Family, Child, Adolescent Health (Includes Maternal & Child Health)
Mother-to-mother milk sharing among breastfeeding women with low milk supply
Diana Cassar-Uhl (School of Public Health (UMD) Family Science/Maternal and Child Health Doctoral Student)
Background: Mother-to-mother milk sharing, though controversial for social and medical reasons, is increasing among breastfeeding mothers with lactation insufficiency who must either supplement their own breastfeeding or replace it with a nutritionally appropriate substitute. Even as the World Health Organization deems "breast milk from a healthy wet nurse" superior to breastmilk substitutes (formula) in these cases, little information exists about milk recipients and the factors that motivate them to choose another mother's milk over commercially-prepared products. This study compares the experiences of women with lactation insufficiency who supplement with donor milk to those who use other breastmilk substitutes. Methods: Breastfeeding mothers with lactation insufficiency were recruited via social media platforms (blogs, discussion forums, Facebook, Twitter) where such mothers virtually convene for information and support) to complete an online questionnaire. Questionnaires were completed between February and December 2013. Closed and open-ended questions focused on the mothers' experiences in attempting to exclusively breastfeed their infants. Results: Approximately 500 women with lactation insufficiency during the first 6 months postpartum were sampled. Nearly 1/3 of mothers reported using some donor milk acquired via mother-to-mother sharing.

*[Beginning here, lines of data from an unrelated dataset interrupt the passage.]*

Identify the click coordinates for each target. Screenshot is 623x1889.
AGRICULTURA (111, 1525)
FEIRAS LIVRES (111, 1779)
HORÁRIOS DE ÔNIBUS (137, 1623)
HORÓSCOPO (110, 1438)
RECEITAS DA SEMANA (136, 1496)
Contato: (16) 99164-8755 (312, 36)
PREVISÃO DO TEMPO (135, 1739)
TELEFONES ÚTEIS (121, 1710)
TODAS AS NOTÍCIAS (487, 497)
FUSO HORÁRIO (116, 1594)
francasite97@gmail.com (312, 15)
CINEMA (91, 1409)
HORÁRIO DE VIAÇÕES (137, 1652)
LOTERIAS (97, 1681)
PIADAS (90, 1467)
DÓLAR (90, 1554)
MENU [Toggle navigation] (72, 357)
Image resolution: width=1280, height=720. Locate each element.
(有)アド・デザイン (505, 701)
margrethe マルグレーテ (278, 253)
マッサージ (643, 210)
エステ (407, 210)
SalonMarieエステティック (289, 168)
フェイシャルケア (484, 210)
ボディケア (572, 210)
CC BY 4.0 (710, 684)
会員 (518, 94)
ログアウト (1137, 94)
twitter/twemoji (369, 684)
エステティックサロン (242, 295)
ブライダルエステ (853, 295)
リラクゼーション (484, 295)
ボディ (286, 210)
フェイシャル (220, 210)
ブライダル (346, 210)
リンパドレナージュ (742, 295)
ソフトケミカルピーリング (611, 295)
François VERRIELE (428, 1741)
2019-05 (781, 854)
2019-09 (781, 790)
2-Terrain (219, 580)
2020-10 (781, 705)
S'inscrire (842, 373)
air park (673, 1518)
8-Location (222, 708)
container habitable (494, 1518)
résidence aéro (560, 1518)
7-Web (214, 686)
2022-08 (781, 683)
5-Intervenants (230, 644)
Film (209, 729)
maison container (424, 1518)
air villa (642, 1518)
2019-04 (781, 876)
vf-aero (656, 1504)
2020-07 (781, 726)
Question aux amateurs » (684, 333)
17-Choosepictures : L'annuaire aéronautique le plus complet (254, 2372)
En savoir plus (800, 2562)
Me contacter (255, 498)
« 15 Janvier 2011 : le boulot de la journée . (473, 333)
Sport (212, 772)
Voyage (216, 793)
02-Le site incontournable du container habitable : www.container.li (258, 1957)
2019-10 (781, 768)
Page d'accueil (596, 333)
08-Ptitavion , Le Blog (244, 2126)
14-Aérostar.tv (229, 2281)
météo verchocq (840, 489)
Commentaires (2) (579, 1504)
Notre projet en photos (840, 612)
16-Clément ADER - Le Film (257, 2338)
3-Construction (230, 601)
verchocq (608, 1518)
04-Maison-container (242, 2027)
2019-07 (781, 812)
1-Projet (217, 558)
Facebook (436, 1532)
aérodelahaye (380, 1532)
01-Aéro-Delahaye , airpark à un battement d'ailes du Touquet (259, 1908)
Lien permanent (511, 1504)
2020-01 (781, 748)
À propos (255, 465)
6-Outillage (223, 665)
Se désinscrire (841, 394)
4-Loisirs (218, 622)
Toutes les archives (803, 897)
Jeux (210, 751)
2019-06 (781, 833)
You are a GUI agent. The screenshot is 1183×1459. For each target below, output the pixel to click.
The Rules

Mothers who used another mother's breastmilk were more likely to be influenced by concerns about the healthfulness of their choice and the risks associated with alternatives (p < .001) and mothers who used breastmilk substitutes reported pediatrician advice, lack of awareness about alternatives to formula use (p < .001) and that other families made similar choices (p < .05) as influential to their choice. Those who used donor breastmilk were more likely to be satisfied with their supplement choice (p < .001) and were less likely to be unsatisfied with their overall breastfeeding experience (p < .05). Conclusion: Understanding the factors that underlie women's decision-making in selecting milk supplementation can assist healthcare practitioners and public health professionals to more effectively target their education and counseling regarding supplementation for women with lactation insufficiency.